= Steve Conway (writer) =

Irish broadcaster

Steve Conway is an Irish radio broadcaster and writer from Dublin. He formerly worked at the offshore pirate radio station Radio Caroline, later on the Dublin indie rock station Phantom 105.2, and most recently 8Radio, an online station operated by Phantom founder Simon Maher.

==Career==
===Radio===
Conway started his radio career on a small London rock-music pirate, South East Sound, in 1985, before moving to Radio Caroline, where he rose to the positions of Head of News and Programme Controller. Initially, when he started for the first time on Radio Caroline, Conway's sole function was as a newsreader. In 1991 he was one of the final crew on board the Caroline ship Ross Revenge when it ran aground on the Goodwin Sands. In 1999, he returned to help relaunch Radio Caroline on satellite, moving home to Dublin and taking up a position the following year on Phantom, which at the time was a pirate.

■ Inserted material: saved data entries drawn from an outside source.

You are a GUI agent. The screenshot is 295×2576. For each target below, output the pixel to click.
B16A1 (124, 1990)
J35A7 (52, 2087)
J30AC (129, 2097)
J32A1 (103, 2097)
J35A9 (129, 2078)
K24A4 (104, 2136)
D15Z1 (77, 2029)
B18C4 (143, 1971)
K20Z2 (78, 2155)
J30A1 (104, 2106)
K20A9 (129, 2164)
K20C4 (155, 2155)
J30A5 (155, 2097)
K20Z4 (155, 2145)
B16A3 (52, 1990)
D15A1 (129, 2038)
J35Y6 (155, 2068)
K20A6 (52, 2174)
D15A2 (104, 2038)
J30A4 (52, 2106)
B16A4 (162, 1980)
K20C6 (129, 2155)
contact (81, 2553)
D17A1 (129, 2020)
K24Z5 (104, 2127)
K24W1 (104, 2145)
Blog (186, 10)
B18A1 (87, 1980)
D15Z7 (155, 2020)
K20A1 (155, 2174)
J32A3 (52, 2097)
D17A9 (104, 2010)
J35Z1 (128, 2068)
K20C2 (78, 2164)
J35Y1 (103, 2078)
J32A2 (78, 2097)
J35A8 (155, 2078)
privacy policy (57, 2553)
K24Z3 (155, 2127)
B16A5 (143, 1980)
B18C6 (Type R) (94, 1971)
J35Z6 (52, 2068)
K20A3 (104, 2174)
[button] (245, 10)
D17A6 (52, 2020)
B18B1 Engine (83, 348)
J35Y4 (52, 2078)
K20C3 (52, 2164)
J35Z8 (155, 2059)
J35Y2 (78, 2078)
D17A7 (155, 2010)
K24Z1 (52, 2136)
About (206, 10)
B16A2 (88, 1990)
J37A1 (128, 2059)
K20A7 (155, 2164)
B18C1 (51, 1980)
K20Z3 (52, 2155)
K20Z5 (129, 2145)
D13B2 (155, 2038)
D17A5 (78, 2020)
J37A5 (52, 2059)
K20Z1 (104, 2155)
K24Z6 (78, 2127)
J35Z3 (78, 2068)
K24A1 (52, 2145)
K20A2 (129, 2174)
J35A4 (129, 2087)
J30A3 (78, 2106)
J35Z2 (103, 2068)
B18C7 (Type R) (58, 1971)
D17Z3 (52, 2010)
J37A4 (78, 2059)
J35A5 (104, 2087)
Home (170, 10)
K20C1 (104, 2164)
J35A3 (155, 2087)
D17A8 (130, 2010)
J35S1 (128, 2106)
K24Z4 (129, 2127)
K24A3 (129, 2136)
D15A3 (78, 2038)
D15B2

Conway had also involvement with at least two other pirates during the 1990s and the early 2000s - Radio Dublin and ABC Dublin. He was Head of News during Phantom's two temporary license runs in 2003 and 2004. His main show on Phantom 105.2, when it was on a full-time license, was Random Access on Sunday evenings.

Conway also got involved in 2010 with a licensed Dutch radio station called Radio Seagull. He worked once again with his brother Chris, who had previously worked with him in the late 1980s on Radio Caroline. Since 2013, Conway has worked at the online station 8Radio on a number of temporary-licensed runs on FM radio between 2013 and 2018, covering Dublin, Cork and Limerick. For most of his time with 8Radio, Conway has presented a long-running series called "A to Z of Great Tracks", both online and on FM.

===Writing===
In 2009 Liberties Press published Conway's memoir, Shiprocked: Life on the Waves with Radio Caroline (ISBN 978-1-905483-62-4) which details his involvement with Radio Caroline in its final years at sea (1987–91) and briefly covers the relaunch of the station on satellite in 1998/9. A revised edition of Shiprocked was published in November 2014.

Conway has also had a short story "Old Haunts" published in a 2008 anthology of Irish writing, Census (ISBN 978-0-9555346-7-6), and has also contributed feature articles to the Irish music magazine Hot Press.

===Other work===
Conway works in the I.T. industry.

==Personal life==
He resides in County Westmeath in Ireland.